Pity the poor white man, no mother has he . . .
The bereavement journey, the consolation cruise, the anniversary celebration, the fatal illness adventure. The lifetime trip to the Galapagos, for which one can ignore one’s anxieties about carbon miles and footprints. One will so very soon be dead, and returning in the body to carbon inert, carbon reclaimed, so why worry?
The month in a palazzo in Venice, the trip to the Great Barrier Reef, the island in the Seychelles.
Angkor Wat, the Taj Mahal.
The price of an easy divorce.
Guy Brighouse, one of whose many dubious mates ran adventure safaris in East Africa, had told Jess the story of a woman who, believing herself to be dying of ovarian cancer, had embarked on the riskiest safari of all, exposing herself to rogue elephants, lions and hippopotami, but, despite having to swim from a capsized dugout through crocodile-infested waters and being charged by a rogue buffalo, she seemed unable to die or to get herself killed.

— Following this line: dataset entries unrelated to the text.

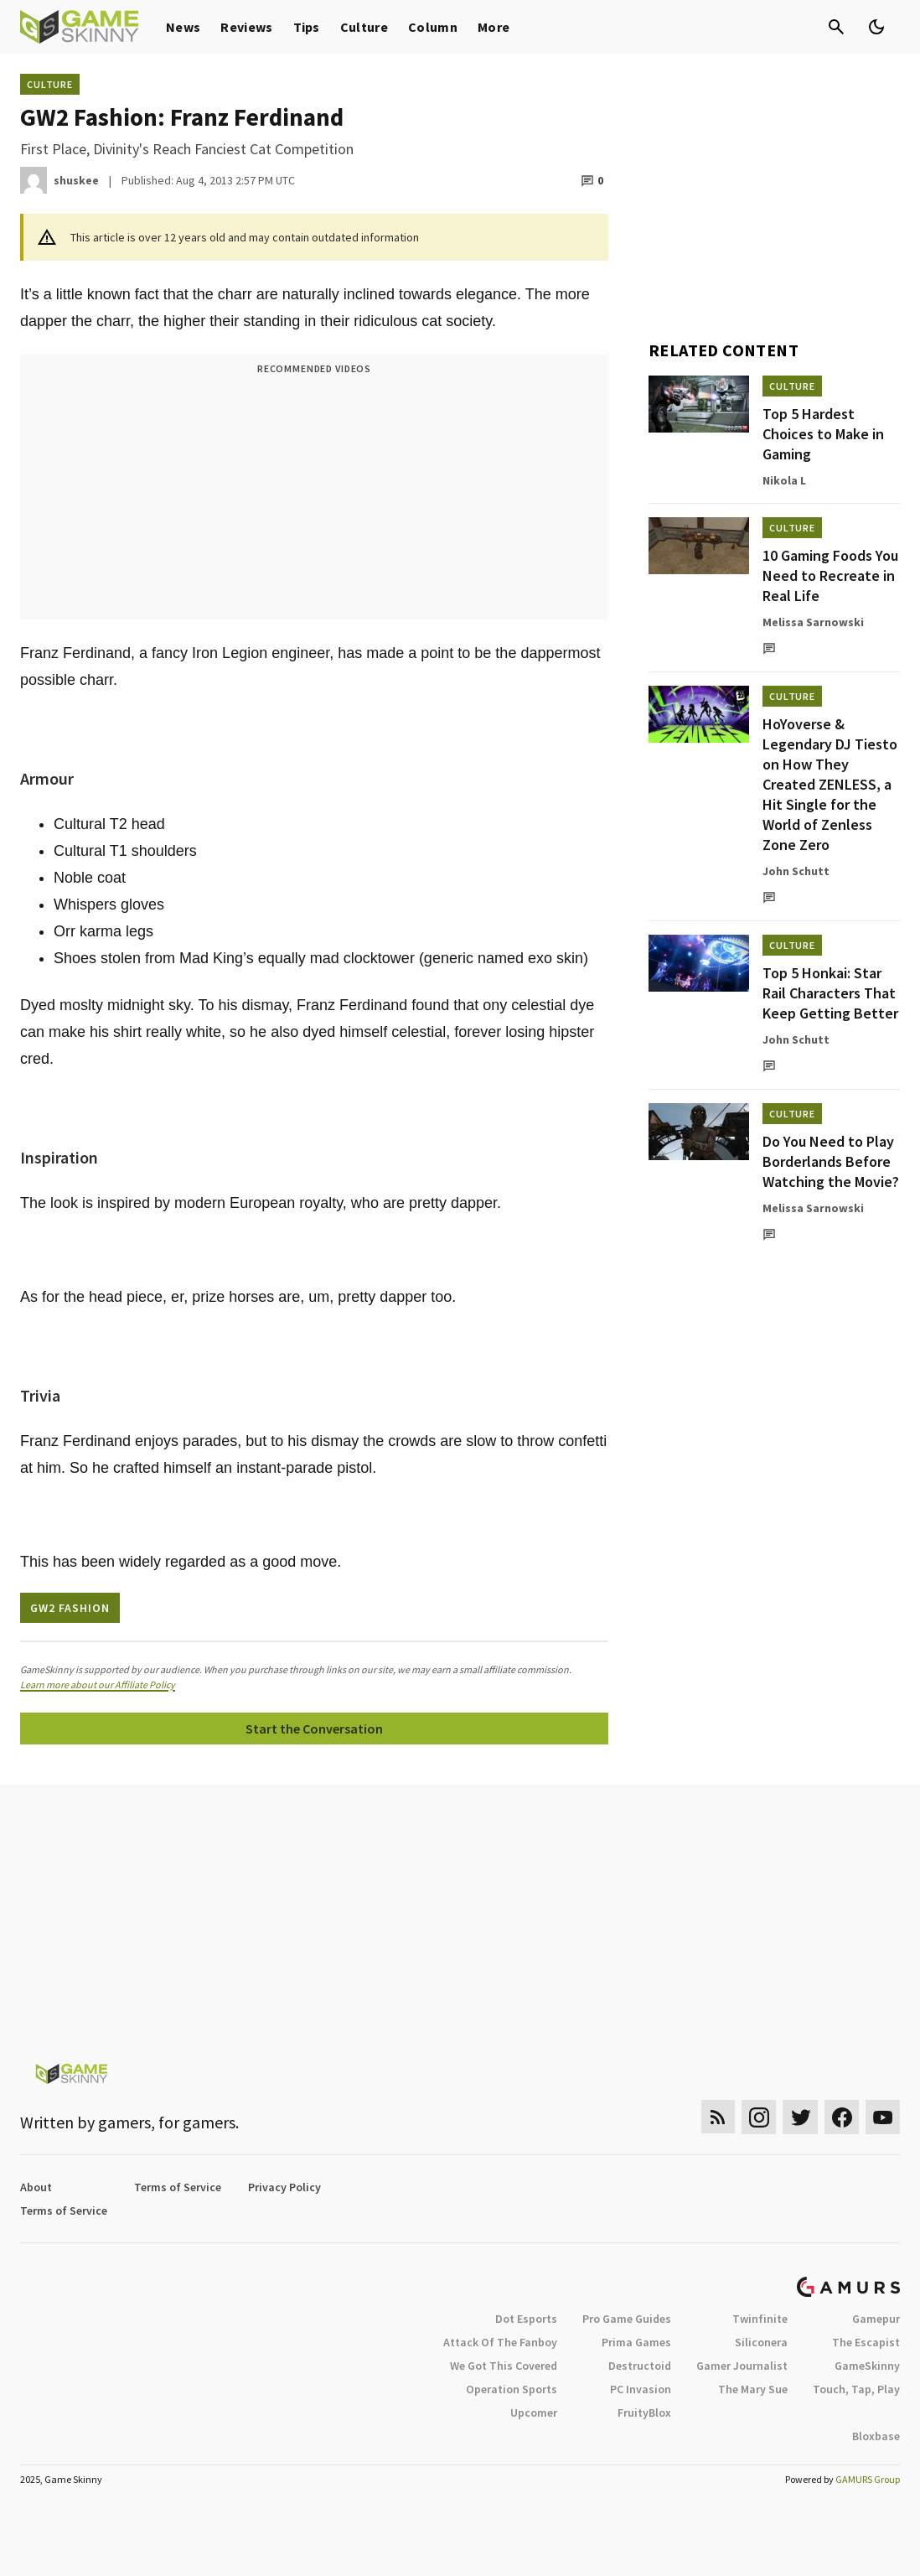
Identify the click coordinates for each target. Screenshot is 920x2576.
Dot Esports (526, 2318)
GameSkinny (867, 2365)
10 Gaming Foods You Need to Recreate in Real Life (830, 575)
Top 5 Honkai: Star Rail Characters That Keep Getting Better (830, 993)
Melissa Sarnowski (813, 622)
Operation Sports (511, 2389)
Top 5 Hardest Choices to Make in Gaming (823, 434)
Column (432, 26)
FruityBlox (644, 2412)
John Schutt (796, 871)
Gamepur (876, 2318)
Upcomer (533, 2412)
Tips (306, 26)
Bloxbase (876, 2436)
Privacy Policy (284, 2187)
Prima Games (636, 2342)
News (183, 26)
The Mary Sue (753, 2389)
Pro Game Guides (626, 2318)
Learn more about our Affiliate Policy (97, 1684)
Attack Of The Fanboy (500, 2342)
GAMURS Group (867, 2479)
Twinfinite (760, 2318)
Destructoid (639, 2365)
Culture (364, 26)
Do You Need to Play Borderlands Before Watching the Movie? (830, 1161)
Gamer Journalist (742, 2365)
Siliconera (761, 2342)
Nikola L (784, 480)
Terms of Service (177, 2187)
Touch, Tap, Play (856, 2389)
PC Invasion (640, 2389)
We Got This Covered (503, 2365)
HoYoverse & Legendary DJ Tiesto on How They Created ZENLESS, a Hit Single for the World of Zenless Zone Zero (829, 784)
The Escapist (866, 2342)
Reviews (246, 26)
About (36, 2187)
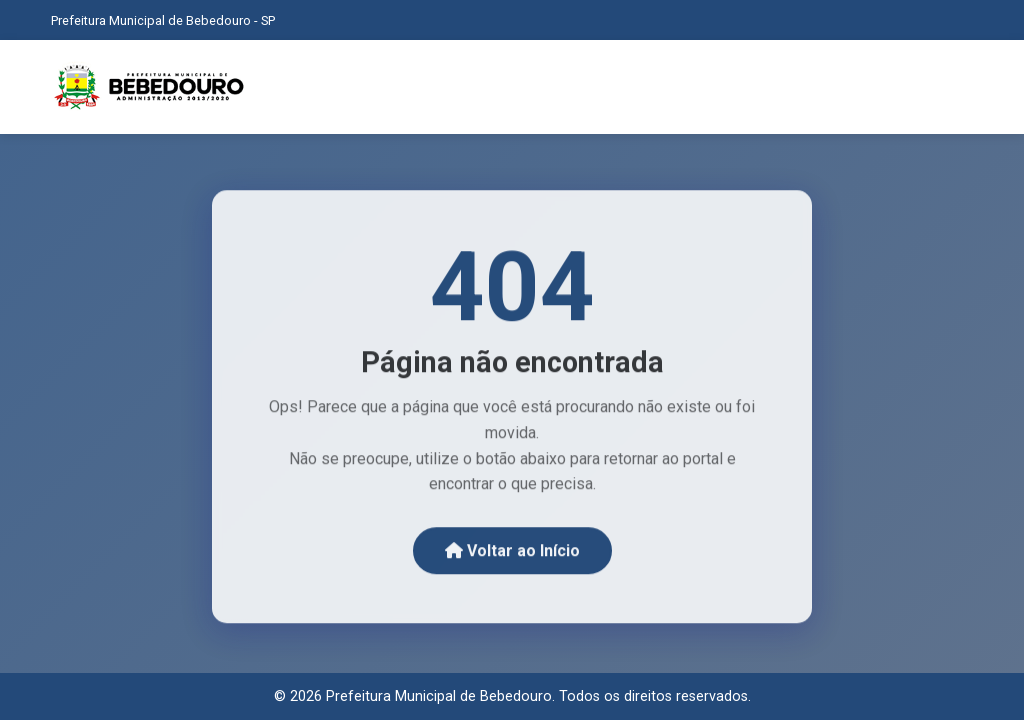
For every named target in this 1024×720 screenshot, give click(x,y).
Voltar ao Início (512, 552)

She emerged unshaken from a singlepropeller aeroplane that had to make a forced landing in the bush, and she allowed mosquitoes and tsetse flies to feast freely on her flesh. She was indestructible. One of the guides of the party died protecting his flock, but Elissa Freegard survived whatever came her way.
It’s a pity that Anna has lost her appetite. She tries, gamely, to pretend to continue to enjoy her food, but Jess can tell she’s not hungry Enjoying their simple meals together had meant a lot to Jess and Anna.